- _To do_
Give again the line that contains "Instruction: Open the stopwatch sidebar icon" and every line after it to the end of the records. Keep them exactly as they are and add nothing.

- _Record excerpts_
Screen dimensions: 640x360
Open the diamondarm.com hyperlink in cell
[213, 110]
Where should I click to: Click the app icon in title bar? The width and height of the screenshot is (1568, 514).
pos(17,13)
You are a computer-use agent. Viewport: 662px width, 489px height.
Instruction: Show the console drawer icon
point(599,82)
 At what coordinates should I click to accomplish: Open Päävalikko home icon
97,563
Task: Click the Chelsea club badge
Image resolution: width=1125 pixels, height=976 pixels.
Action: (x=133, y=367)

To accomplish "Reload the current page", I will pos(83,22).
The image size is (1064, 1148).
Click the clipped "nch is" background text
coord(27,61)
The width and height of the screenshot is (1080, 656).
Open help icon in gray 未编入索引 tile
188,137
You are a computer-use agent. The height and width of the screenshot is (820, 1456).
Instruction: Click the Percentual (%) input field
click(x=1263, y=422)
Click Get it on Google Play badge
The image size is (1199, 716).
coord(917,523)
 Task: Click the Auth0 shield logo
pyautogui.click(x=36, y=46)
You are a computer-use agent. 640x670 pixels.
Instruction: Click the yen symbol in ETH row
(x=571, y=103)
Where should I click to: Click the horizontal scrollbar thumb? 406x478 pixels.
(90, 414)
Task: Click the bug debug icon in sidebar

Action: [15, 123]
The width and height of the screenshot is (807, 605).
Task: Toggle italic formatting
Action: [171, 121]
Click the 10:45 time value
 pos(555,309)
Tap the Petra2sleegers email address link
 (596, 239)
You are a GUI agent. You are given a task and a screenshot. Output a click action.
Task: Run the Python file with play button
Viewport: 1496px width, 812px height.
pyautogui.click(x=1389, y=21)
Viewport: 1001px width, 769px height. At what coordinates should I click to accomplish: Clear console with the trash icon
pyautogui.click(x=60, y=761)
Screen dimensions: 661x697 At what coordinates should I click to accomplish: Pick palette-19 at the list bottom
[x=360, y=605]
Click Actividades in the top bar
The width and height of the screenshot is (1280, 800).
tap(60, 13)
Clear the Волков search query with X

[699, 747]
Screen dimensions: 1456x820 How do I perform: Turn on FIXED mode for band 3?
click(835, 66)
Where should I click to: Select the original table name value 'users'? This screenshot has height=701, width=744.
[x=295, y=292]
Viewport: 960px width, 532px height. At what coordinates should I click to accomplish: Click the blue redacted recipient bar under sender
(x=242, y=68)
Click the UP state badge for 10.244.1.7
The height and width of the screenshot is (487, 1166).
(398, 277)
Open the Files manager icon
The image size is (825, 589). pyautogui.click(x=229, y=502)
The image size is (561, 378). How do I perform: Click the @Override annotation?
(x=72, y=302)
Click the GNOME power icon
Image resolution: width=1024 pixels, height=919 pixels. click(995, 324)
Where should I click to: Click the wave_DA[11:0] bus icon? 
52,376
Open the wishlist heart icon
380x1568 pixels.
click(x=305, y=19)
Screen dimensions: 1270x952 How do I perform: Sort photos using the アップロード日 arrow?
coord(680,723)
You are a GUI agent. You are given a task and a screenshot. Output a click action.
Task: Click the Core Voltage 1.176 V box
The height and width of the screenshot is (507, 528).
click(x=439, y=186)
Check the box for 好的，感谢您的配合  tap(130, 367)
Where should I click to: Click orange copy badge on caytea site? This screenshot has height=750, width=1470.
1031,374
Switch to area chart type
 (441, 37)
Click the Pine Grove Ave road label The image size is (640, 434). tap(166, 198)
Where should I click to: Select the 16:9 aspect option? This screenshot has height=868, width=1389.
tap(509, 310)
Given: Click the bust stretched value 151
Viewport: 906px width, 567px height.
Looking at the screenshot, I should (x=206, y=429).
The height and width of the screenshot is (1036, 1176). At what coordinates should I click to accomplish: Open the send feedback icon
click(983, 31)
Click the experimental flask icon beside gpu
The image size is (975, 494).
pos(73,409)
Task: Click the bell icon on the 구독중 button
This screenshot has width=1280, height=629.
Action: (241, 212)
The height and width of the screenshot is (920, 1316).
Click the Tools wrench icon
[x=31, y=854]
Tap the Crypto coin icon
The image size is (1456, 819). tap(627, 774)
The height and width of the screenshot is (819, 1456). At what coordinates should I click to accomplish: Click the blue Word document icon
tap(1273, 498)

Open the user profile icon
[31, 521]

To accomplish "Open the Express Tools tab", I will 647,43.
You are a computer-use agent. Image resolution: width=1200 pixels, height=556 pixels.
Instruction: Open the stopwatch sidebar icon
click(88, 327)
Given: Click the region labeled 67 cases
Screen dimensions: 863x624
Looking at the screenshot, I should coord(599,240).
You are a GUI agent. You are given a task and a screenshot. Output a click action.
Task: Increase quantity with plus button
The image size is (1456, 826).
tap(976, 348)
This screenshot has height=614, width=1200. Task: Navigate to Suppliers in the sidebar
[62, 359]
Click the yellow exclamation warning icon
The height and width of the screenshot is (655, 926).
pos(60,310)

- _Solution below_
Instruction: Open the stopwatch sidebar icon
click(88, 327)
Given: Click the region labeled 67 cases
Screen dimensions: 863x624
Looking at the screenshot, I should coord(599,240).
You are a GUI agent. You are given a task and a screenshot. Output a click action.
Task: Increase quantity with plus button
The image size is (1456, 826).
tap(976, 348)
This screenshot has height=614, width=1200. Task: Navigate to Suppliers in the sidebar
[62, 359]
Click the yellow exclamation warning icon
The height and width of the screenshot is (655, 926).
pos(60,310)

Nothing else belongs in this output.